Magnetocaloric performance of RE_5Pd_2In_4 (RE = Tb-Tm) compounds

Magnetocaloric performance of the RE_5Pd_2In_4 (RE = Tb-Tm) rare earth compounds has been investigated using measurements of magnetization in the function of temperature and applied magnetic field. The maximum magnetic entropy change (-Δ S_M^max) at magnetic flux density change (Δμ_0 H) of 0-9 T has been determined to be 3.3 J·kg^-1·K^-1 at 62 K for Tb_5Pd_2In_4, 7.0 J·kg^-1·K^-1 at 22 K for Dy_5Pd_2In_4, 12.6 J·kg^-1·K^-1 at 22 K for Ho_5Pd_2In_4, 12.1 J·kg^-1·K^-1 at 17 K for Er_5Pd_2In_4 and 11.9 J·kg^-1·K^-1 at 9.0 K for Tm_5Pd_2In_4. The temperature averaged entropy change (TEC) with 3 K span equals 3.2, 7.0, 12.6, 12.2 and 11.8 J·kg^-1·K^-1 for RE = Tb-Tm, respectively.
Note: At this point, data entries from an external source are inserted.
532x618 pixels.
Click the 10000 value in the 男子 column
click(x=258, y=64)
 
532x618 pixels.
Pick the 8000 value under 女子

The relative cooling power (RCP) and refrigerant capacity (RC) are equal to respectively 258 and 215 J·kg^-1 in Tb_5Pd_2In_4, 498 and 325 J·kg^-1 in Dy_5Pd_2In_4, 489 and 403 J·kg^-1 in Ho_5Pd_2In_4, 403 and 314 J·kg^-1 in Er_5Pd_2In_4 and 234 and 184 J·kg^-1 in Tm_5Pd_2In_4. The magnetocaloric properties of RE_5Pd_2In_4 are comparable to those of other known magnetocaloric materials, which show good magnetocaloric performance at low temperatures. Among RE_5Pd_2In_4, the highest values of parameters characterizing the magnetocaloric effect are found for RE = Ho and Er. Furthermore, for fixed RE element, the RE_5Pd_2In_4 compound displays the highest RCP and RC values when compared to those of its isostructural RE_5T_2In_4 (T = Ni, Pt) analogues.